The King in Yellow knew everything, and yet there was one thing he didn't understand; happiness.

This one-shot is related to my ongoing work The Mouse and the Cats, however, it can be read as a separate work to it.
Spoiler-free for those who haven't read The Mouse and the Cats yet.

First-person POV, told through the eyes of Hastur

Work Text:

Originally coming to this world, I knew everything and yet knew nothing about the world. Roaming around blindly, without aim, leaving a trail of corpses in my wake that would make those gape and tremble in terror in fear that they would be next, that they would become my next meal or toy to play with and test the limits of these fleshy creatures.

To the mortals that roamed the mortal plain that they called ‘Earth’, I was a God — as I grew to learn, to know about the lives that grovelled at my feet, I had originally thought nothing of the human lives that had thrown themselves into servitude, to wait for my beck and call so then they maybe would be able to live to see the next daybreak. Humans were filled with life essence, they were the optimal food to sustain my being.

Food, however, did not sustain my thirst for knowledge.

Being so close to humans, it was inevitable that I would eventually begin to experiment with them, learn how they worked, how they thought, and how they ticked in the ever-flowing passage of time. So easily convinced and so idiotic, always seeming to get themselves in trouble as their thirst for blood, power, and greed grew as material worth made its way into their minds.

Those ‘negative’ emotions were always so easily understood in my mind, but yet those ‘positive’ ones… they baffle me even now. Happiness, love, those were things that I was not born with — to hear a laugh for the first time was something that had alarmed me and the child that I had questioned about the noise had cowered and feared away from my form, away from me .

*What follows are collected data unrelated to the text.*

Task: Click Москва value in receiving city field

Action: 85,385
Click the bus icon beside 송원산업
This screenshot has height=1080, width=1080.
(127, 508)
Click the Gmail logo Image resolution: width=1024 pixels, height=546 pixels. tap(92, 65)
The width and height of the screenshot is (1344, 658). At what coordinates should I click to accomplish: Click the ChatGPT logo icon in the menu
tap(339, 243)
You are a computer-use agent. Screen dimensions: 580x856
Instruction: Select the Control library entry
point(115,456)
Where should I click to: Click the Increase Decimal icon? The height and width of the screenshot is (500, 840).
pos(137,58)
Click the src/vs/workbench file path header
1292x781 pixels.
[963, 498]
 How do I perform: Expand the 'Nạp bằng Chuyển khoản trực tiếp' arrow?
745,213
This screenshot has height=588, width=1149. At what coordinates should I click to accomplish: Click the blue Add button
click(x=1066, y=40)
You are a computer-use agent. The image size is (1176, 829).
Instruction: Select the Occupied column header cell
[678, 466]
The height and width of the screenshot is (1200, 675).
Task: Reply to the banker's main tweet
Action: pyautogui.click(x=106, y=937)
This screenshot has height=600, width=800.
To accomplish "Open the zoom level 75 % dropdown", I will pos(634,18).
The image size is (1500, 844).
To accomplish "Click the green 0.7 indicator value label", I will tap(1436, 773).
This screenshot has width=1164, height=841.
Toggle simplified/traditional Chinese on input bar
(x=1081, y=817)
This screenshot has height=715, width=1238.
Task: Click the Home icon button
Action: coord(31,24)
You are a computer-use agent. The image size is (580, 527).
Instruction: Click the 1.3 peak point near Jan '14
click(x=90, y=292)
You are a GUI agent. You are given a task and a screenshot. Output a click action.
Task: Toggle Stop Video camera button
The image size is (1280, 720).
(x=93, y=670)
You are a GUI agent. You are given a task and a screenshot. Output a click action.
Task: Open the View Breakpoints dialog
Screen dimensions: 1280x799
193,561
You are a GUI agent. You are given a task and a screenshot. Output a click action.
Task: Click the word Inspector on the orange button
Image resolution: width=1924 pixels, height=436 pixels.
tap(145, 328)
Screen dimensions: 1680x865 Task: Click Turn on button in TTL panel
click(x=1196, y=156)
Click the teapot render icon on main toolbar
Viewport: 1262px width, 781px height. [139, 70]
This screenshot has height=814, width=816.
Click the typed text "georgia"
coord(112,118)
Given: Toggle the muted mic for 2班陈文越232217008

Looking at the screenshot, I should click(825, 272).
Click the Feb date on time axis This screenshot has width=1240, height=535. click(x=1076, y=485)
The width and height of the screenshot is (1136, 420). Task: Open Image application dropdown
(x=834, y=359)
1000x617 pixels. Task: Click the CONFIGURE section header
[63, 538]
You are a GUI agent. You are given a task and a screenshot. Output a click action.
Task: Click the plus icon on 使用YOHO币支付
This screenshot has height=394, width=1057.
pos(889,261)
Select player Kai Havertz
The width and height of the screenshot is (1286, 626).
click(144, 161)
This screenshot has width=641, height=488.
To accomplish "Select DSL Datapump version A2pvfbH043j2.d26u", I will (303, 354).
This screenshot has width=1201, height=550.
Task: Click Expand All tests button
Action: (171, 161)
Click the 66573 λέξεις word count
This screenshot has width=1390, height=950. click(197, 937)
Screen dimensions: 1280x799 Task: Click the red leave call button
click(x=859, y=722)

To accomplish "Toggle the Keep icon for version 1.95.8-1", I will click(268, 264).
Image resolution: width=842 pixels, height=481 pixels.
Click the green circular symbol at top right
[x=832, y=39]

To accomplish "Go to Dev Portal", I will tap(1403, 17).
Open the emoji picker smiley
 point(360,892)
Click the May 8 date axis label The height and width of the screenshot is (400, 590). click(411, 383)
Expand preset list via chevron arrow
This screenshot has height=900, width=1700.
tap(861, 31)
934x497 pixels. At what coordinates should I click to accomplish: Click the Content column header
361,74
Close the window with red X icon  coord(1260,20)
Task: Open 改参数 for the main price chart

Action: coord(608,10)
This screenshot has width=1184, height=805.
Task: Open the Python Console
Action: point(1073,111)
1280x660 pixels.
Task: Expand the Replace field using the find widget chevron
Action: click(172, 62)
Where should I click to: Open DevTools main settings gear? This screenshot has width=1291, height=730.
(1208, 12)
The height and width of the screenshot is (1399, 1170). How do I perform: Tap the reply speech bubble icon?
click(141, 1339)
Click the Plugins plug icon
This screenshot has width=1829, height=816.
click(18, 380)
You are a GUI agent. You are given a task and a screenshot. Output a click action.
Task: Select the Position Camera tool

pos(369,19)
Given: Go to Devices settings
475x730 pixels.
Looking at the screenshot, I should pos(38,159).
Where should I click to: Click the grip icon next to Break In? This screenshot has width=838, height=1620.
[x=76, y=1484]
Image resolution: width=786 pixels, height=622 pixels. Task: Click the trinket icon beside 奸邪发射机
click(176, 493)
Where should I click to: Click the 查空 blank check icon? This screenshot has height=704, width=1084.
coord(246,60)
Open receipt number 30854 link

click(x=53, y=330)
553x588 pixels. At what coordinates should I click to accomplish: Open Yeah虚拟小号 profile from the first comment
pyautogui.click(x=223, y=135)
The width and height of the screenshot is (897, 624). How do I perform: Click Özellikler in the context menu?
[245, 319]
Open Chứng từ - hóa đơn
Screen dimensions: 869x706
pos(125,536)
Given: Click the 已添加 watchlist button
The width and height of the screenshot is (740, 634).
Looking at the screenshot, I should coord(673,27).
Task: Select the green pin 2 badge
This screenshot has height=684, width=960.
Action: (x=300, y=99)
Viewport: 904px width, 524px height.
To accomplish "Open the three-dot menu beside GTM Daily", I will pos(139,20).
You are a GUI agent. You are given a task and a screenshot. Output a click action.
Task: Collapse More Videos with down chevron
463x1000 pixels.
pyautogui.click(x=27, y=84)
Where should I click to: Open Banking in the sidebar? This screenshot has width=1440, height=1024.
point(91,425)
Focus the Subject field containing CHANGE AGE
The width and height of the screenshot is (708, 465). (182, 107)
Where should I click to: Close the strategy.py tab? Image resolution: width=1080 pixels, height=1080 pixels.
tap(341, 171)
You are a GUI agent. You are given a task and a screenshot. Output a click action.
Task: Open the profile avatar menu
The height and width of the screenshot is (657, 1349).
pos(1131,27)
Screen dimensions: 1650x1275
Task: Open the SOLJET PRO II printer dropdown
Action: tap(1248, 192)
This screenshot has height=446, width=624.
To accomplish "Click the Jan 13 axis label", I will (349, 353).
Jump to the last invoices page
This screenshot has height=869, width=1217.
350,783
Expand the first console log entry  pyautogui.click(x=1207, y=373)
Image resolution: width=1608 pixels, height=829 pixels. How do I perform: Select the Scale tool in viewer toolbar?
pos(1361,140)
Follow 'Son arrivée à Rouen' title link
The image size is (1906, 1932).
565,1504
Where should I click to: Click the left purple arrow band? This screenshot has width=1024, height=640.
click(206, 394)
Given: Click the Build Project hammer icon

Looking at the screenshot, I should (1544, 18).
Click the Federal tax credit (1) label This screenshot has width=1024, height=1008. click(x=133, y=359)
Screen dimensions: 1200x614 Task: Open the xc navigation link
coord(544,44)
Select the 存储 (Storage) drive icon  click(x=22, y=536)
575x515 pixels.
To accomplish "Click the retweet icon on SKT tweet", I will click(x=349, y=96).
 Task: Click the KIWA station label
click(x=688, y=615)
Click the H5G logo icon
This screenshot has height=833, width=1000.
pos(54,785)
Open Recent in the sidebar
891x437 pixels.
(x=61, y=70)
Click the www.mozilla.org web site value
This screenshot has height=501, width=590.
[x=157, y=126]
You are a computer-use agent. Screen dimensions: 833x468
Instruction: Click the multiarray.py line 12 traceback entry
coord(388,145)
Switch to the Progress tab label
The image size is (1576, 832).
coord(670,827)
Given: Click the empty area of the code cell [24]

“Wh-why. have you never heard someone laugh before?” The boy had stammered, clutching some sort of dried leather shaped into a sphere, his act of bravery crashing down as quickly as the tides as I had simply stared down at him, remembering how his blue eyes had welled with tears as he waited for my answer.

A laugh. That was the first time I had heard of the word.

The boy had flinched when I had waved him off to return back to his ‘game’ that he played with the other small children, watching as they kicked around the ball for a moment on that sandy shore before I had retreated back to the cave that I had called my ‘home’.

Whilst the manor held knowledge at my fingertips for as long as I stayed there, the cave by the ocean had felt more like how I had felt back in my own world, the smell and taste of the salt air still burning bright in my memories as I had remembered looking through old scrolls, desperate to find the reason behind happiness as it stood.

Looking back on the events that led to my imprisonment, I couldn’t help but laugh; I was only at a fraction of my power at the time, considered a very young child in the eyes of those that came from my species despite being well over a thousand years old at the time: A curious, frustrated eldritch being, desperately wishing to find the key to achieve this so-called ‘happiness’.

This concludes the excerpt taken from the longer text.